The sources are compiled against the latest nightly release of Scala 3.
There should be no problem to compile the project together with all of its
dependencies in a single compilation.

2. *Build with [Wrath](https://github.com/propensive/wrath/)*

Wrath is a bootstrapping script for building Dissonance and other projects in
the absence of a fully-featured build tool. It is designed to read the `fury`
file in the project directory, and produce a collection of JAR files which can
be added to a classpath, by compiling the project and all of its dependencies,
including the Scala compiler itself.

Download the latest version of
[`wrath`](https://github.com/propensive/wrath/releases/latest), make it
executable, and add it to your path, for example by copying it to
`/usr/local/bin/`.

Clone this repository inside an empty directory, so that the build can
safely make clones of repositories it depends on as _peers_ of `dissonance`.
Run `wrath -F` in the repository root. This will download and compile the
latest version of Scala, as well as all of Dissonance's dependencies.

If the build was successful, the compiled JAR files can be found in the
`.wrath/dist` directory.

## Contributing

Contributors to Dissonance are welcome and encouraged. New contributors may like
to look for issues marked
[beginner](https://github.com/propensive/dissonance/labels/beginner).

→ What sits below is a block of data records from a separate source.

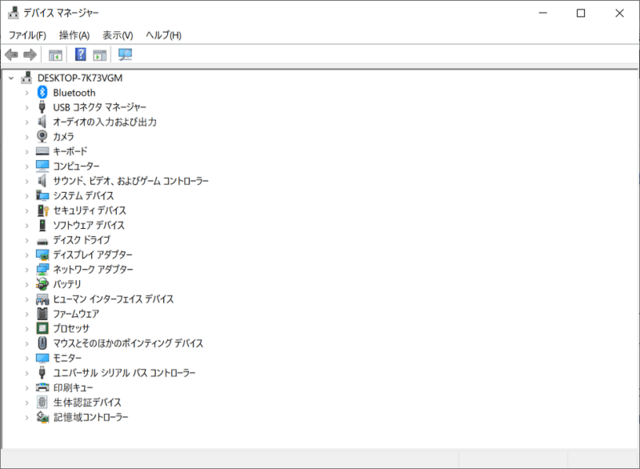This screenshot has height=469, width=640.
Task: Select the セキュリティ デバイス tree entry
Action: coord(89,210)
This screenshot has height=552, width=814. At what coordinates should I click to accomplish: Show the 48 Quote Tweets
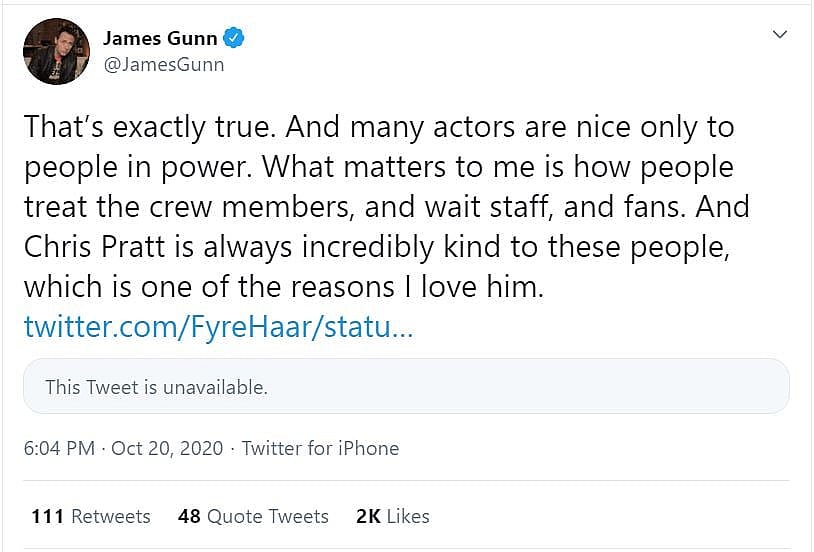click(253, 516)
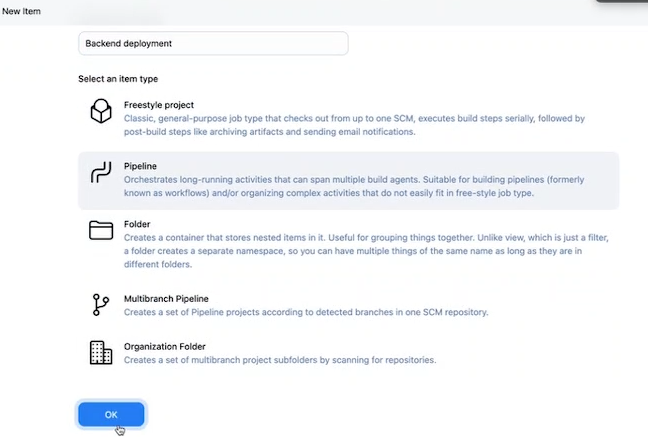Screen dimensions: 648x437
Task: Click the 'Select an item type' label
Action: point(118,79)
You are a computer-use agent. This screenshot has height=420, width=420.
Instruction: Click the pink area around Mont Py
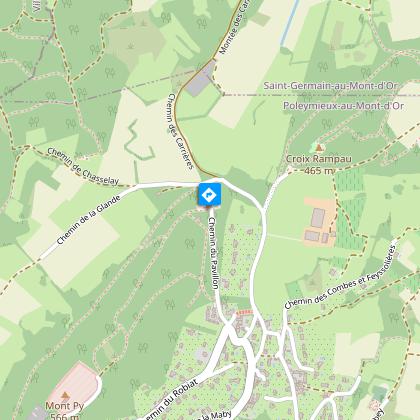click(75, 385)
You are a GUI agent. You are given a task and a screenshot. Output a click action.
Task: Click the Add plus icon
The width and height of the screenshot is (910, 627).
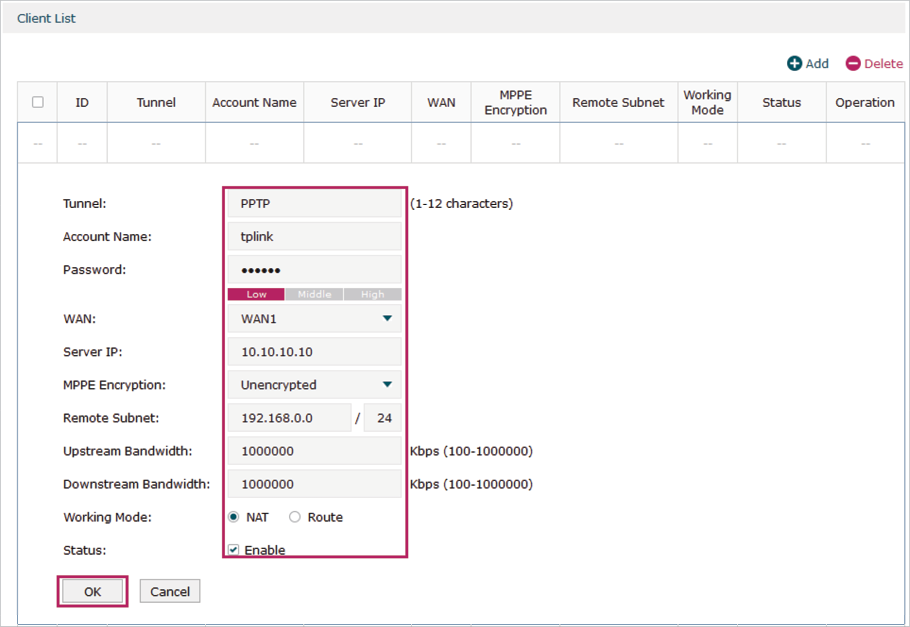pyautogui.click(x=794, y=64)
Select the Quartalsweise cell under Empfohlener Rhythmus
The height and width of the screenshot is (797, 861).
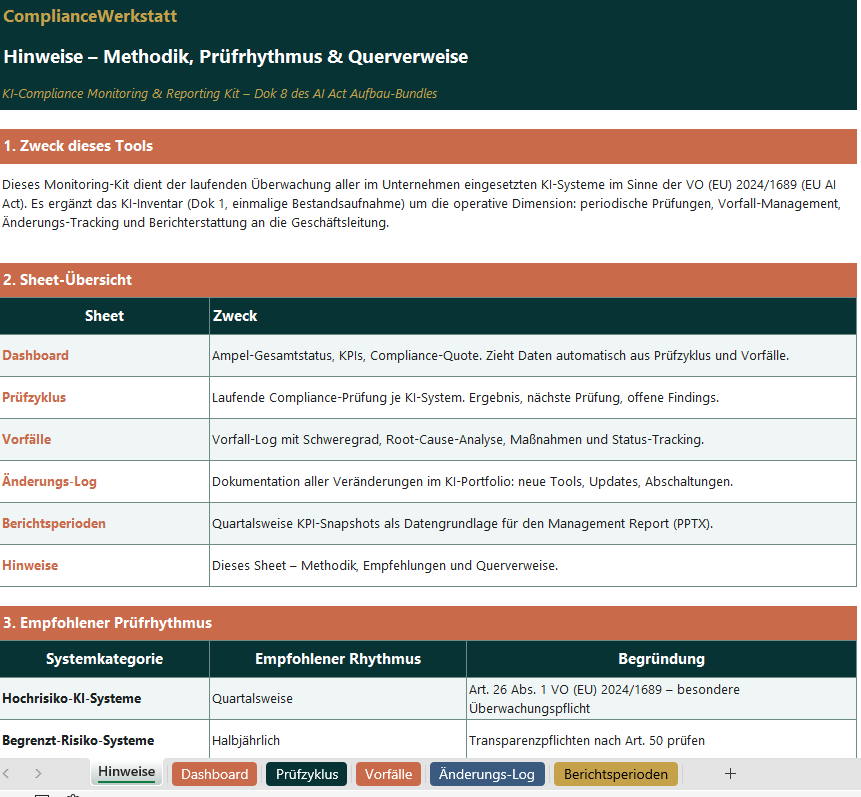click(253, 698)
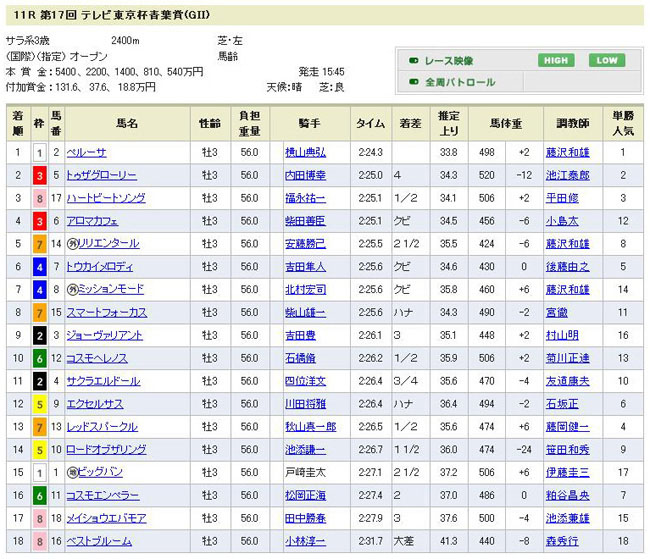Click the green frame 6 box in コスモヘレノス row
650x559 pixels.
tap(38, 358)
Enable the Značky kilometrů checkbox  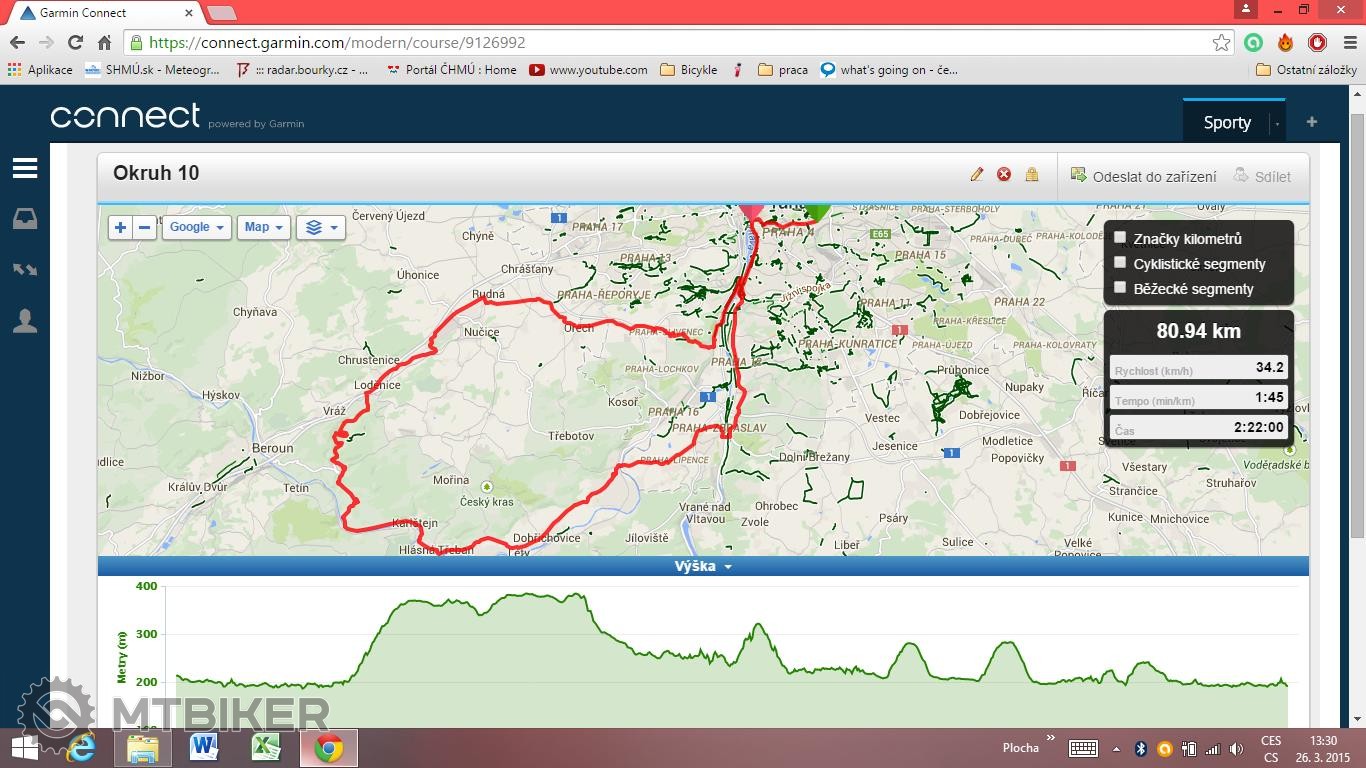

We suggest that all contributors read the [Contributing
Guide](/contributing.md) to make the process of contributing to Dissonance
easier.

Please __do not__ contact project maintainers privately with questions unless
there is a good reason to keep them private. While it can be tempting to
repsond to such questions, private answers cannot be shared with a wider
audience, and it can result in duplication of effort.

## Author

Dissonance was designed and developed by Jon Pretty, and commercial support and
training on all aspects of Scala 3 is available from [Propensive
OÜ](https://propensive.com/).

## Name

_Dissonance_'s purpose is to detect differences—or dissonance, the places where they are not in agreement—between different objects.

In general, Soundness project names are always chosen with some rationale,
however it is usually frivolous. Each name is chosen for more for its
_uniqueness_ and _intrigue_ than its concision or catchiness, and there is no
bias towards names with positive or "nice" meanings—since many of the libraries
perform some quite unpleasant tasks.

Names should be English words, though many are obscure or archaic, and it
should be noted how willingly English adopts foreign words. Names are generally
of Greek or Latin origin, and have often arrived in English via a romance
language.

## Logo

The logo shows three sets of concentric circles, offset from each other, and creating an interference pattern, alluding to dissonance between them.

## License

Dissonance is copyright © 2025 Jon Pretty & Propensive OÜ, and
is made available under the [Apache 2.0 License](/license.md).